Member of the National Assembly of Pakistan
- Incumbent
- Assumed office 29 February 2024
- Constituency: NA-85 Sargodha-IV
- In office 4 November 2022 – 10 August 2023
- Preceded by: Chaudhry Aamir Sultan Cheema
- Succeeded by: Himself
- Constituency: NA-91 (Sargodha-IV)
- In office 13 August 2018 – February 2019
- Preceded by: Himself
- Succeeded by: Chaudhry Aamir Sultan Cheema
- Constituency: NA-91 (Sargodha-IV)
- In office 1 June 2013 – 31 May 2018
- Succeeded by: Himself
- Constituency: NA-67 (Sargodha-IV)

Personal details
- Born: 1 October 1963 (age 62)
- Party: PMLN (2013–present)

= Zulfiqar Ali Bhatti (politician, born 1963) =

Pakistan politician

Zulfiqar Ali Bhatti (born 1 October 1963) is a Pakistani politician who was a member of the National Assembly of Pakistan since February 2024 and previously served in this position from November 2022 to August 2023, from August 2018 to February 2019, and from June 2013 to May 2018.

==Early life==
He was born on 1 October 1963.

==Political career==

He ran for the seat of the National Assembly of Pakistan as a candidate of Pakistan Peoples Party (PPP) from Constituency NA-67 (Sargodha-IV) in the 2008 Pakistani general election but was unsuccessful. He received 66,392 votes and lost the seat to Anwar Ali Cheema.

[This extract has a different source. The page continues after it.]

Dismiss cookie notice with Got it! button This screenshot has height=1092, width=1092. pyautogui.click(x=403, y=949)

He was elected to the National Assembly of Pakistan as a candidate of Pakistan Muslim League (N) (PML-N) from Constituency NA-67 (Sargodha-IV) in the 2013 Pakistani general election. He received 109,132 votes and defeated Anwar Ali Cheema.

He was re-elected to the National Assembly as a candidate of PML-N from NA-91 (Sargodha-IV) in 2018 Pakistani general election. In August 2018, the Lahore High Court barred the Election Commission of Pakistan (ECP) from issuing victory notification for Bhatti after the runner-up candidate Chaudhry Aamir Sultan Cheema, a candidate of Pakistan Tehreek-e-Insaf (PTI), moved the ECP and challenged the victory of Bhatti. Following which the ECP ordered re-polling in the constituency.

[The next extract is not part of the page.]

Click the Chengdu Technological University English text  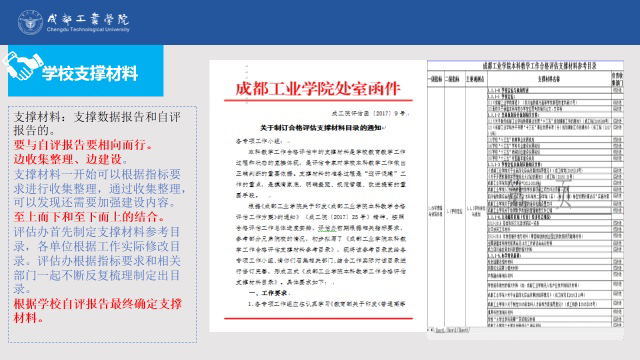(x=88, y=29)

On 2 February, re-polling was held in NA-91 (Sargodha-IV) in which Bhatti lost the seat to Chaudhry Aamir Sultan Cheema. His membership was consequently revoked in February 2019.

He successfully challenged the re-polling decision in the Supreme Court of Pakistan and his membership was reinstated on 4 November 2022.

He was re-elected to the National Assembly as a candidate of PML-N from NA-85 Sargodha-IV in the 2024 Pakistani general election. He received 121,015 votes and defeated Mian Khudadad Kalyar, an Independent politician candidate supported by Pakistan Tehreek-e-Insaf (PTI).